*About this exercise*.
Using the listing below, set down exactly the lines starting at the line that contains "You are a computer-use" and ending at the line that contains "Tap the Poco", both included, and no others.

*Information shown*.
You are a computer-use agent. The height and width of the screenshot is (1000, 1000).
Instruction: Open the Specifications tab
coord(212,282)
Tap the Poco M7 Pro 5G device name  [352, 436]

--

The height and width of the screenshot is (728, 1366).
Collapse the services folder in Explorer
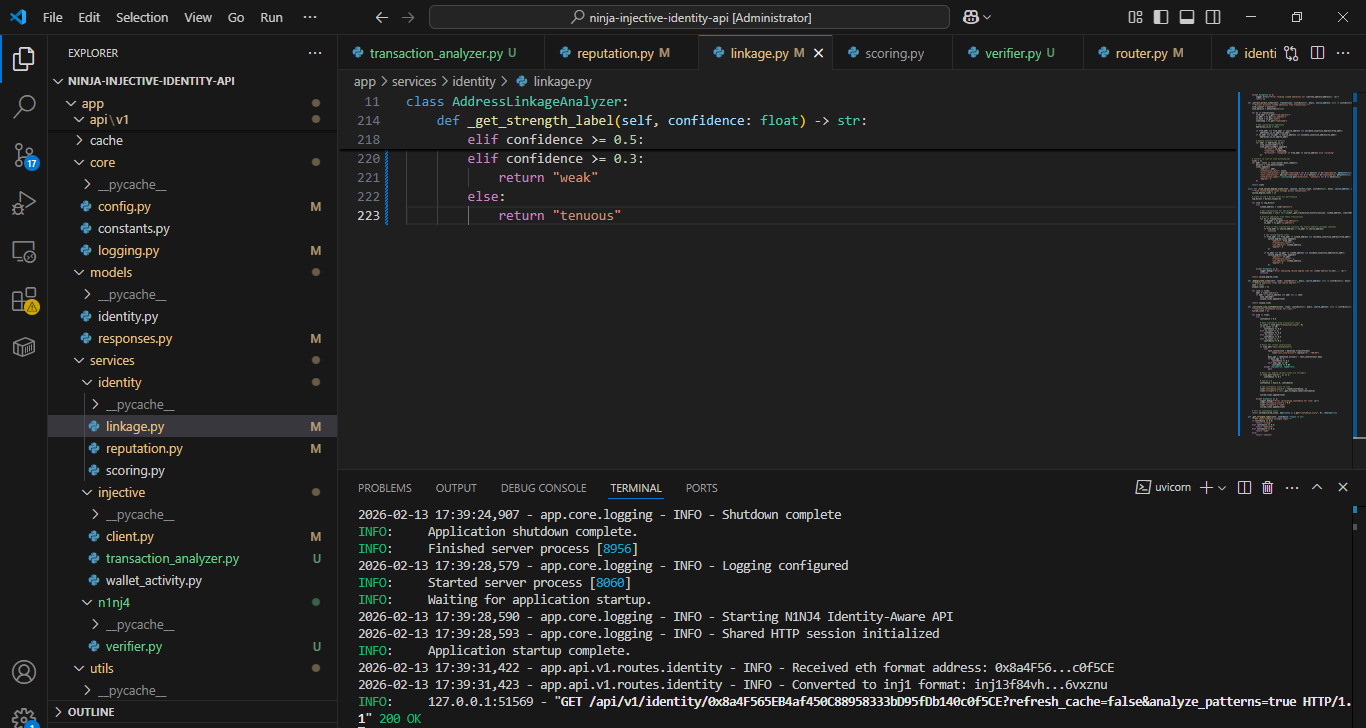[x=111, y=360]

*Expected answer*.
You are a computer-use agent. The height and width of the screenshot is (1000, 1000).
Instruction: Open the Specifications tab
coord(212,282)
Tap the Poco M7 Pro 5G device name  [352, 436]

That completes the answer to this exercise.